Movie Review: A Perfect Getaway: B

Each summer, studios drop a late-season, B-grade thriller into theaters in hopes of seeing it make a run at a dark horse weekend. 2005: Into the Blue and Red Eye. Last year: Death Race and Mirrors. Two of those four qualify for a the Showcase of Shame and both, incidentally, were not released in 2008. But so much for old memories. It’s summer 2009 and this year we’ve got A Perfect Getaway.

Written and directed by the very capable craftsman and genre ingenue David Twohy (The Arrival, Below,Pitch Black) A Perfect Getaway looked like dumb fun, but sneakily produces more than it leads on– a convention bending twister that’s smart, B-grade fun.

Newlywed life is goooood for screenwriter Cliff (Steve Zahn) and his bride Cydney (Milla Jovovich), the loud, laughing and cuddling newlywed type who leave the bedroom to one-up all other married couples before them with obnoxious displays of “Look at us!
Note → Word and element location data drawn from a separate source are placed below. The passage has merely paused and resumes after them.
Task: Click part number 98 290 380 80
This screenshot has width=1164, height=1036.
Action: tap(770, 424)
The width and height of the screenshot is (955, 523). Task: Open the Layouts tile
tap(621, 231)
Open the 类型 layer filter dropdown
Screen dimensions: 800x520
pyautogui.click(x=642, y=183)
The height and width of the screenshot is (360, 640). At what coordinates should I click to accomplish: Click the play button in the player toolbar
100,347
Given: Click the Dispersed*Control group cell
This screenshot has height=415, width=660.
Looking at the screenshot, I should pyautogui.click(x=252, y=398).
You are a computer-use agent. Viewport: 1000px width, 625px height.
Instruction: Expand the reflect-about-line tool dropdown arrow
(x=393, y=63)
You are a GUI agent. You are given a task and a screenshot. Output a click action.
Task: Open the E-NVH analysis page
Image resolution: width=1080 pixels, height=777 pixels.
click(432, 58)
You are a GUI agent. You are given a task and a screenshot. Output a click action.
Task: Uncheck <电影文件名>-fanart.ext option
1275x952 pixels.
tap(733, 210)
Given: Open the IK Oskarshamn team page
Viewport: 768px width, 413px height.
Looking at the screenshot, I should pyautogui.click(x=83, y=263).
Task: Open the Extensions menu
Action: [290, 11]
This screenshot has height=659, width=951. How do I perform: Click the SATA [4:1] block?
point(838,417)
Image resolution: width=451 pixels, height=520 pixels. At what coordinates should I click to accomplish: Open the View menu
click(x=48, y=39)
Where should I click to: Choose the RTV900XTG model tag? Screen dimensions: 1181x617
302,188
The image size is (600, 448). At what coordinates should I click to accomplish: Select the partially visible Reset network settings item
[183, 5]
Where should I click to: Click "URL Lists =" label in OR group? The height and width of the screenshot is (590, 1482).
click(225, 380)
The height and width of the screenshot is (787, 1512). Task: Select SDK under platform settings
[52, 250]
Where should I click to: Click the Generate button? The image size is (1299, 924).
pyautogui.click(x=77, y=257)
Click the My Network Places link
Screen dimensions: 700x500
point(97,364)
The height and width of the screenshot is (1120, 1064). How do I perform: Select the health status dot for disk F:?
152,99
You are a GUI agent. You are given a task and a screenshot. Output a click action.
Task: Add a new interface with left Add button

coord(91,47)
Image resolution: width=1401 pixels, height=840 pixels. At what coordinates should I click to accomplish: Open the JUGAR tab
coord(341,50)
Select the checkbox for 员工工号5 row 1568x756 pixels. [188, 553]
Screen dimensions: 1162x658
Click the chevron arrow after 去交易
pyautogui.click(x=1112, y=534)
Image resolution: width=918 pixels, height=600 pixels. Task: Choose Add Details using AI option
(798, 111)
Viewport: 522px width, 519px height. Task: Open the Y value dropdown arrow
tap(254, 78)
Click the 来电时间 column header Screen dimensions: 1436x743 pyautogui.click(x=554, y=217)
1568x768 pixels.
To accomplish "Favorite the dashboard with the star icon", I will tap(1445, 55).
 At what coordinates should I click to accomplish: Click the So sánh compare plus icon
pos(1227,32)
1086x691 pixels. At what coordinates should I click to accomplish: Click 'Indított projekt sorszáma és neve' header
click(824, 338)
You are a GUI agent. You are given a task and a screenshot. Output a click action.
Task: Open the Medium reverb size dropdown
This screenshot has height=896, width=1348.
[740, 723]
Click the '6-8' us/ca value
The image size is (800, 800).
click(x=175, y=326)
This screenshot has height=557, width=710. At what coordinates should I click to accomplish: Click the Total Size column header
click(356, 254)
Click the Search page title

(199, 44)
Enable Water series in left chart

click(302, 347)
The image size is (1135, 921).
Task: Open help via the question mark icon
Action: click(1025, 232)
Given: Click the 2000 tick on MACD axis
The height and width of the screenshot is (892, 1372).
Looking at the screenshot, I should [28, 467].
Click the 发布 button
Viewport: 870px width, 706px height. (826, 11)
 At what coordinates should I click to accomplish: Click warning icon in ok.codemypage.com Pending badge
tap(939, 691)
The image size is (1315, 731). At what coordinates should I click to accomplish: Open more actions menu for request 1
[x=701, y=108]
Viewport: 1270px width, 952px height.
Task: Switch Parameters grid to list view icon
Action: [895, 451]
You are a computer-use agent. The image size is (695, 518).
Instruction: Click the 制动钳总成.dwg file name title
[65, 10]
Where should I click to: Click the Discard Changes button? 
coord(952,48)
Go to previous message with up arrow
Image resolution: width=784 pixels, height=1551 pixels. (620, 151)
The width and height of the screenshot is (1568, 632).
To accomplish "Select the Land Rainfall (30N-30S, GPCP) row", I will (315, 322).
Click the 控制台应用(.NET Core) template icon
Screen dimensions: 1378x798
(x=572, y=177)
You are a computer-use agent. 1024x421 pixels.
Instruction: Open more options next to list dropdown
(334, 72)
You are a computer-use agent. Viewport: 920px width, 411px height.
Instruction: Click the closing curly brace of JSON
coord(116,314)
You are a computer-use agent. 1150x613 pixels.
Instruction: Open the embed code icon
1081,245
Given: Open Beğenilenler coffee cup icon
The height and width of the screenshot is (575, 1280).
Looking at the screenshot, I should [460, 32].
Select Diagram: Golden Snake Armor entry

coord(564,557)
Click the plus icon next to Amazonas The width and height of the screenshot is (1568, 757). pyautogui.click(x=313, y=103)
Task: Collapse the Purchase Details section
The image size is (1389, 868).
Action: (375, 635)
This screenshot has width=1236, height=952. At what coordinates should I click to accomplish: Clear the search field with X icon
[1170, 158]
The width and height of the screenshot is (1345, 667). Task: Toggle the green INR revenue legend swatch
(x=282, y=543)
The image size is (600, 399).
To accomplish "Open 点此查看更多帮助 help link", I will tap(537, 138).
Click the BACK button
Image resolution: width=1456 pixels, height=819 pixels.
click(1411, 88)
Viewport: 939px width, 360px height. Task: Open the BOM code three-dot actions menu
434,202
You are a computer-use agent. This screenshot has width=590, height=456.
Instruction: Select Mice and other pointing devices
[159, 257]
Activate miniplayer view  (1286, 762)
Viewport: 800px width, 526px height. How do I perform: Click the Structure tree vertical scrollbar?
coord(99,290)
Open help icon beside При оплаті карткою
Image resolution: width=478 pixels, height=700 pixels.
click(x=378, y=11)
We’re so, so happy!” All caught up in love, the couple pay no attention to the local newspaper’s B-movie headline: “Newly Wed Couple Massacred in Oahu”. Looks like those “gays” aren’t the only ones out to sabotage “traditional marriage”.

Cliff and Cydney have plans to giggle and grab-ass their way across the obscenely beautiful* Hawaiian Island of Kauai with a honeymoon hike to the kind of remote beach old floppy nudists call home. Of course, plot dictates hiking could never be that simple.

As the newlyweds flirt along Kauai’s red-dirt trails, they encounter and befriend a skinny-dipping Gina (Keile Sanchez) and guy’s guy Nick (Timothy Olyphant). The duplicitous and quirky Nick has done it all. He’s an ex-spec-ops soldier back from Iraq, a survivalist and a romeo. He’s also familiar with Hollywood screenwriting and tries to ingratiate himself with Cliff’s Hollywood in by hinting at a screenplay he’d do if he were a murderer in Hawaii. The two roll through the film with cat and mouse conversation, their suspicious and developing relationship allowing the movie to knowingly wink at itself and its unfolding intentions.

As characters fade in and out of the journey, all paths tensely cross along the trail throughout a compact 90 minute run time, setting up its central tension: is everyone who they claim, or will the “Newlywed Killer”, or its inspired paranoia, shanghai a vacation in paradise. If viewers are willingly on board–and thanks to Twohy’s lean script, they should be– A Perfect Getaway is an entertaining ride that’s always inching toward the inevitable third act reveal, which giddily comes amidst all its devious fabrication. The less said, the better.

A Perfect Getaway never aspires to be more than it is. The movie knows it’s a B-grade thriller with a central premise calculated to lead you down a variety of second-guessing paths until goosing you with a tense action finale. Writer/Director David Twohy– unjustly condemned to director jail after the fun and better on repeat viewings Chronicles of Riddick— continues to demonstrate a vice-like grip on solid scripting and genre “un”convention. While his stretches at fresh dialogue are often hit and miss, the way he directs an unpretentious ride like A Perfect Getaway reveals a guy who’s consistently dependable for genre fun.

*I’m lying. Don’t visit Kauai– it’s a dump. Thank you.